Зайфрид смотрел на шефа краинских жандармов с нескрываемым уважением. После десяти лет охоты на гайдуков и больших успехов, достигнутых в этом деле, народ испытывал к нему ненависть и уважение одновременно. Уважали его те, кто на собственной шкуре испытал нападения гайдуков, независимо от вероисповедания. Ненавидели в основном сербские крестьяне, которые и сами не прочь были примерить на себя гайдуцкую долю. Хотя бы временно, чтобы завладеть чужой скотиной или женой.
– Сколько лет было этому Вучковичу, как думаешь? – промолвил после долгого молчания Зайфрид.
– Я его столько лет ловлю, что только сами Господь Бог знают.
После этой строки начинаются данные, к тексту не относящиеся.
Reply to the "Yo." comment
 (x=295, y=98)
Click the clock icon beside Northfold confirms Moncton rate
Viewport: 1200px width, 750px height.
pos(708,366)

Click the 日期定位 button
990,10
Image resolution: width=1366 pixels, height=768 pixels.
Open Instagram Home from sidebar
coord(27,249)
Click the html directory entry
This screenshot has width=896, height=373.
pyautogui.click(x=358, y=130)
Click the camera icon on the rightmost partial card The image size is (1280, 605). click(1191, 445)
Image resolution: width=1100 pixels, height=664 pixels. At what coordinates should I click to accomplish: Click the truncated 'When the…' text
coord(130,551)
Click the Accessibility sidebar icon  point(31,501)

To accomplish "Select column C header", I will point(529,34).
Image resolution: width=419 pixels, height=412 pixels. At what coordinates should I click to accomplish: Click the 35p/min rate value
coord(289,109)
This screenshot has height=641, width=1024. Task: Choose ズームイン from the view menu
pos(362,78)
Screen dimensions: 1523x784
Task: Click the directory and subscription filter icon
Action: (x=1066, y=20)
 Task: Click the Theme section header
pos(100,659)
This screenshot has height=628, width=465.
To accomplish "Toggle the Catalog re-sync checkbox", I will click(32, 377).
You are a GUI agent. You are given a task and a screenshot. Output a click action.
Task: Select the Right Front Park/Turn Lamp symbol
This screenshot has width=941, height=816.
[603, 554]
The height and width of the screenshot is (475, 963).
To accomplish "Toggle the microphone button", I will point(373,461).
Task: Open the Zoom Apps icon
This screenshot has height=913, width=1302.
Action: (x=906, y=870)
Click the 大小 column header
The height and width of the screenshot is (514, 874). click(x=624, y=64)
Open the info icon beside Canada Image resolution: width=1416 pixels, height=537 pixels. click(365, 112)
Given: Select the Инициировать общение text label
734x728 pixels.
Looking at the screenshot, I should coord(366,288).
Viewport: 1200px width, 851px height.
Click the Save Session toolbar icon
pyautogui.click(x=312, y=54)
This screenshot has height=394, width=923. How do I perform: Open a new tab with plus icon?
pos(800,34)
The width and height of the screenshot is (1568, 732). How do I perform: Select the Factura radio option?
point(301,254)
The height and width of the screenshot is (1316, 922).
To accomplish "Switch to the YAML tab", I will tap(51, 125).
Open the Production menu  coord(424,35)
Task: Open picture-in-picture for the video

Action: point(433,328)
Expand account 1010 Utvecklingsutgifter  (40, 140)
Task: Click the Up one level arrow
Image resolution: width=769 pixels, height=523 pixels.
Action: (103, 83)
А зло он творит еще с туретчины.
– Как это – с турецких времен?
– Еще до бунта принялся нападать и грабить своих родственников. Вроде как из-за земли повздорили, или еще чего-то. Был он задира и наглец. С людьми говорить не умел, матерился, пил да дрался. Слово за слово, и тут же за нож хватается. Турок не трогал, и бега тоже. Так насолил одному из своих братьев, Миливою, что тот пришел к бегу и стал упрашивать отпустить его в Баня-Луку. Бег не хотел, говорил, что отступник опамятуется, главное, что он никого не убил, но Миливой и слышать не хотел. Не может больше мерзавца терпеть, и все тут. Наконец бег отпустил его, пусть идет, куда глаза глядят. И теперь он вот тут, за теми вон домами, сам себе хозяин. Нет крестьянина в Врховце, который бы не заглянул к нему во вторник, после базара.